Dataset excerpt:
+--

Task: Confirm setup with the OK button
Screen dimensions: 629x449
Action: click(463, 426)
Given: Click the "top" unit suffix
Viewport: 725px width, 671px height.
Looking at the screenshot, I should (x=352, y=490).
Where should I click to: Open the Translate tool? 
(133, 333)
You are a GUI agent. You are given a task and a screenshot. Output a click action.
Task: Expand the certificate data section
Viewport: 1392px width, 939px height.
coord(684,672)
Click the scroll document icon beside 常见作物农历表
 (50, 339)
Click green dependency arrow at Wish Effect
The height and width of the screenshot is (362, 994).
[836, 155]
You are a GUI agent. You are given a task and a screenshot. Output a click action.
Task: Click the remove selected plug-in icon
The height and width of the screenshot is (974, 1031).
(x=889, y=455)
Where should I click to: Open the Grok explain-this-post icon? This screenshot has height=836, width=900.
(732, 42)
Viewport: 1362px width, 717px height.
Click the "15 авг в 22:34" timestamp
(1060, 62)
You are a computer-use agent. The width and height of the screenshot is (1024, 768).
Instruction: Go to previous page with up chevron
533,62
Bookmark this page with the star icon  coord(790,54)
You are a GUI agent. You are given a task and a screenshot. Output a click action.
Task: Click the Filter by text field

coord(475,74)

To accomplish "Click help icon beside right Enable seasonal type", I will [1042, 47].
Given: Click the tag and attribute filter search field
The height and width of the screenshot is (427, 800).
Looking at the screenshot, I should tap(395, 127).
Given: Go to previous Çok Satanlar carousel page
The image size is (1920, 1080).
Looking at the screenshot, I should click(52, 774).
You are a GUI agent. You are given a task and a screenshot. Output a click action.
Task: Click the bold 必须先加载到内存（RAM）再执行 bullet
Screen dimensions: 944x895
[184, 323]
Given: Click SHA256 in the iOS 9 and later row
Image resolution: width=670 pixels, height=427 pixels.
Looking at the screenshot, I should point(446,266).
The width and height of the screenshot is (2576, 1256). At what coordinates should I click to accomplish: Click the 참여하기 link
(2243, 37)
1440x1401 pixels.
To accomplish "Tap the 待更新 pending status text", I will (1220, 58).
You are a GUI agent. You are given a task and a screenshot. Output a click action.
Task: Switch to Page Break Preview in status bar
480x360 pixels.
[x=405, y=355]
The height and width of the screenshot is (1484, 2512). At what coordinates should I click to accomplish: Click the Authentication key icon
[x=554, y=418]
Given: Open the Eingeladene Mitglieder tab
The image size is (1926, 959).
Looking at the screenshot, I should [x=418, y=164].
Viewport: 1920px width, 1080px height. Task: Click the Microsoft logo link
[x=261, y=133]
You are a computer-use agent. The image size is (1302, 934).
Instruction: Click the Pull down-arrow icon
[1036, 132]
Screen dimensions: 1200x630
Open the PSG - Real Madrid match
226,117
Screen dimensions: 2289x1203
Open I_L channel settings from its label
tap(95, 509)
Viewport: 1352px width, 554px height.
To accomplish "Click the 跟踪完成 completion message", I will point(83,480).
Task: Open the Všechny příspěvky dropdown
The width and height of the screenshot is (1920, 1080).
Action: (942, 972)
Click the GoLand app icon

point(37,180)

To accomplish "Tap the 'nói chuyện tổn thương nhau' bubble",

+--

What you need to do. Gather every line of the listing above that contains the string "pixels". Matches are case-sensitive.

Solution below.
Image resolution: width=670 pixels, height=427 pixels.
1440x1401 pixels.
480x360 pixels.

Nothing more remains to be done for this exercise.